Dies ist mE unabhängig von der jeweiligen Motivation des "Kriegsverräters" richtig. Denn das Strafmaß des § 57 MStGB knüpft eben nicht an den individuellen Motiven an, sondern pauschal an nationalsozialistischem Gedankengut:

"Die Verratsnovelle war Ausdruck des völkischen Strafrechtsdenkens des Nationalsozialismus, deren Ausgangspunkt eine auf rassischer Artgleichheit begründete Volksgemeinschaft war, aus der sich der Verräter durch Treubruch ausschließe." (S. 4 der Gesetzesbegründung)

Der Vorwurf der Norm bestand im Verrat an der Volks- und Rassengemeinschaft. Erst dieser - in den Augen des NS-Regimes - besonders schweres Vorwurf rechtfertigte die pauschale Verhängung der Todesstrafe. Dieser Vorwurf kann heute aber keinesfalls mehr gebilligt werden, ganz gleich aus welchen Motiven der "Kriegsverräter" handelte.

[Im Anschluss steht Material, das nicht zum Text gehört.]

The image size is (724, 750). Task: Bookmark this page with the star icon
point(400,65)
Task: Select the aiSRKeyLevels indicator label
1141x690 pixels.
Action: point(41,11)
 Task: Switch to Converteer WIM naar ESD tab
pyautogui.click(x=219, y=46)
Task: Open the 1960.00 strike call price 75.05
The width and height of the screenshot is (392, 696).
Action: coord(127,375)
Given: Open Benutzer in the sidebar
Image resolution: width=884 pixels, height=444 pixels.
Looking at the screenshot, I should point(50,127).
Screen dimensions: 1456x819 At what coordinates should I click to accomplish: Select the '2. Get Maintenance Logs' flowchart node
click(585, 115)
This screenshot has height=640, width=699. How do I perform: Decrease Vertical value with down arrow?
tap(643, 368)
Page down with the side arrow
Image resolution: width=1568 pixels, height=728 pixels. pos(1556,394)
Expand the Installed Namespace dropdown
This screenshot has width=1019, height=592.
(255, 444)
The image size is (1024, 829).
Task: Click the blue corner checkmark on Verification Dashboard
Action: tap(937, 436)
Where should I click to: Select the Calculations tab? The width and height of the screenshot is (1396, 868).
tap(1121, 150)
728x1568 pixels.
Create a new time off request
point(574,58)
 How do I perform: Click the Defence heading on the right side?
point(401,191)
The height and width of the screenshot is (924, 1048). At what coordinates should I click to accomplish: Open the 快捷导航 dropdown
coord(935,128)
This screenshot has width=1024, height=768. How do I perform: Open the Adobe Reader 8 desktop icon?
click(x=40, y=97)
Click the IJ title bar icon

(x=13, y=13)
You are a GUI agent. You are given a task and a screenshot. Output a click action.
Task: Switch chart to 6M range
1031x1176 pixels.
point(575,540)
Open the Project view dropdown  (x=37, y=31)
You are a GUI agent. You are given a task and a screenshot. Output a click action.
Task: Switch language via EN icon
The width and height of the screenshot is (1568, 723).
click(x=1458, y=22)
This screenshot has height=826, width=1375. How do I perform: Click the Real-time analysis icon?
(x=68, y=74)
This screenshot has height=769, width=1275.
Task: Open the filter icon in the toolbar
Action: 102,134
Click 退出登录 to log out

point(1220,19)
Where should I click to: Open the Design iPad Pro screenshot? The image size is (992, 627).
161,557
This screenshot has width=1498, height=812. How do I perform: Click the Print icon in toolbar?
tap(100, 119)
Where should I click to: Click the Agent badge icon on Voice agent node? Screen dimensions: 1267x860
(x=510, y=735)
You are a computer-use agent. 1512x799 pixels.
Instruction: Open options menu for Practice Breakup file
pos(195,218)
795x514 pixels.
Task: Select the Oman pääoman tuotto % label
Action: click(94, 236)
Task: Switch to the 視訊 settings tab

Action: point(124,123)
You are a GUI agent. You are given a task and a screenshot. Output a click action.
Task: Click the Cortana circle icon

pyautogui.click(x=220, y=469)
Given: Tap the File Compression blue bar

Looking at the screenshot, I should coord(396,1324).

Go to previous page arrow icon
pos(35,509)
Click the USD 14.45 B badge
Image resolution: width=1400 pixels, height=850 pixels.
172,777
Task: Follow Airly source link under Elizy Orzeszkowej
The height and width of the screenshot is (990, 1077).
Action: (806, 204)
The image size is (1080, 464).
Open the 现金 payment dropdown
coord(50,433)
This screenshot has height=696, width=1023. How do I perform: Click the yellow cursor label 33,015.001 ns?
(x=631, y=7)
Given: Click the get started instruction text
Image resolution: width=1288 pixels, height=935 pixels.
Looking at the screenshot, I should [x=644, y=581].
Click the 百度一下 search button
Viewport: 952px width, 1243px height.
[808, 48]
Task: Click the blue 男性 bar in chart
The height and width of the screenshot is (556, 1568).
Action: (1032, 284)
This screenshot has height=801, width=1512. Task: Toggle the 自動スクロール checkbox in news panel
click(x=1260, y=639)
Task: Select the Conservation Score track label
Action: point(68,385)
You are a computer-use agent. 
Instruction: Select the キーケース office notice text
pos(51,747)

Deswegen sind alle Urteile pauschal aufzuheben. Anstelle der alten Urteile kann heute keine neue Bewertung mehr gesetzt werden, anhand derer eine Aufhebung im Einzelfall entschieden wird. Auch nach dem bisherigen Gesetz zur Aufhebung nationalsozialistischer Unrechtsurteile erfolgte keine Aufhebung im Einzelfall, die Feststellungen der StA haben nur deklaratorische Wirkung.